# start of Task inputs
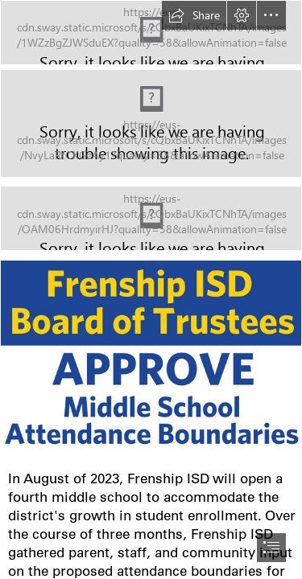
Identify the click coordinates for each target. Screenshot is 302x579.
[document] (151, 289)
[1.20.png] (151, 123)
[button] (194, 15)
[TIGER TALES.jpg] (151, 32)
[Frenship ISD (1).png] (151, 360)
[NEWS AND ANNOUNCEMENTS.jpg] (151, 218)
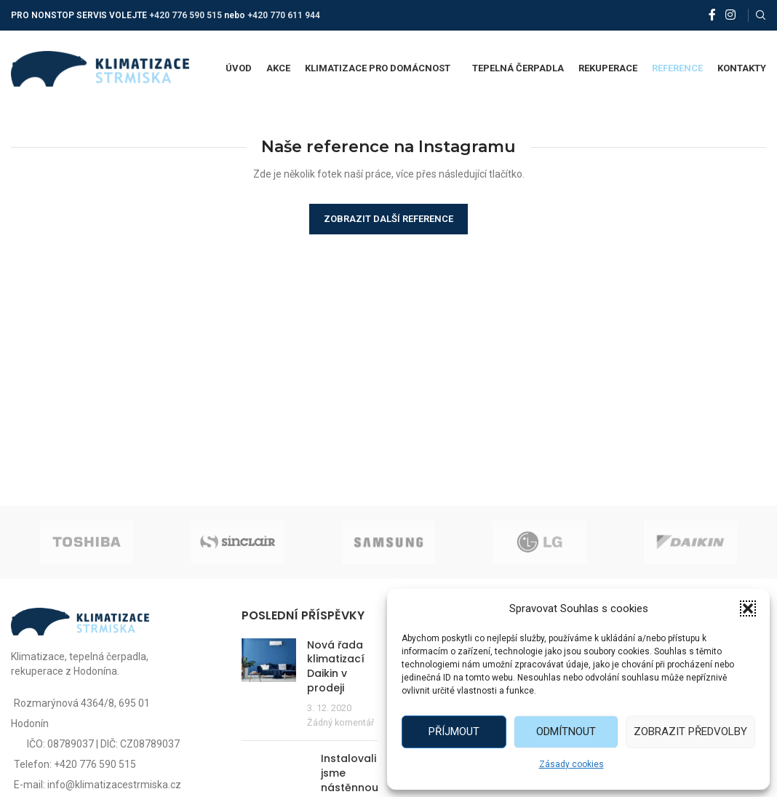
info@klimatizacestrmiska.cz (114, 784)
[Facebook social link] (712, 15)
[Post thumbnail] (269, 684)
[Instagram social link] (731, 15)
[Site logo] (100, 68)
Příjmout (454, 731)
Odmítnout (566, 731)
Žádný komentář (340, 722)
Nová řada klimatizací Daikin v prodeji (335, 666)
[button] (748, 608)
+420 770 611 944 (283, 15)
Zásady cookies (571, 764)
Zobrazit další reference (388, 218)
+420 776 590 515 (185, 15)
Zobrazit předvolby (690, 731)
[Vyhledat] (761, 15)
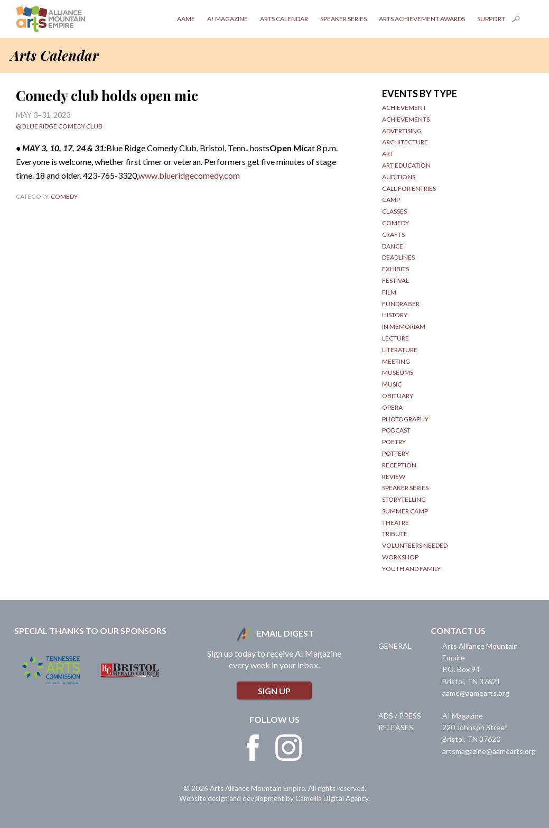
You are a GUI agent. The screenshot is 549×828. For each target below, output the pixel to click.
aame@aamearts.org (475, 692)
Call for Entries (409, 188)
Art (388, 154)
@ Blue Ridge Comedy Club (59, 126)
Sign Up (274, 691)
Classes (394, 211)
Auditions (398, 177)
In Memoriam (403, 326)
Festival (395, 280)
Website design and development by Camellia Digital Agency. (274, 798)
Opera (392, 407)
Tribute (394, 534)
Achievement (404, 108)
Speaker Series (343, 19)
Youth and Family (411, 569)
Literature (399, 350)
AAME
# end of Task inputs
Recast the entries from the line containing "Speaker Series (343, 19)" through the end of the entries as a Markdown table with columns No. and Entry, one row per line, numbering the rows and leaving out blank lines.

| No. | Entry |
|---|---|
| 1 | Speaker Series (343, 19) |
| 2 | Youth and Family (411, 569) |
| 3 | Literature (399, 350) |
| 4 | AAME |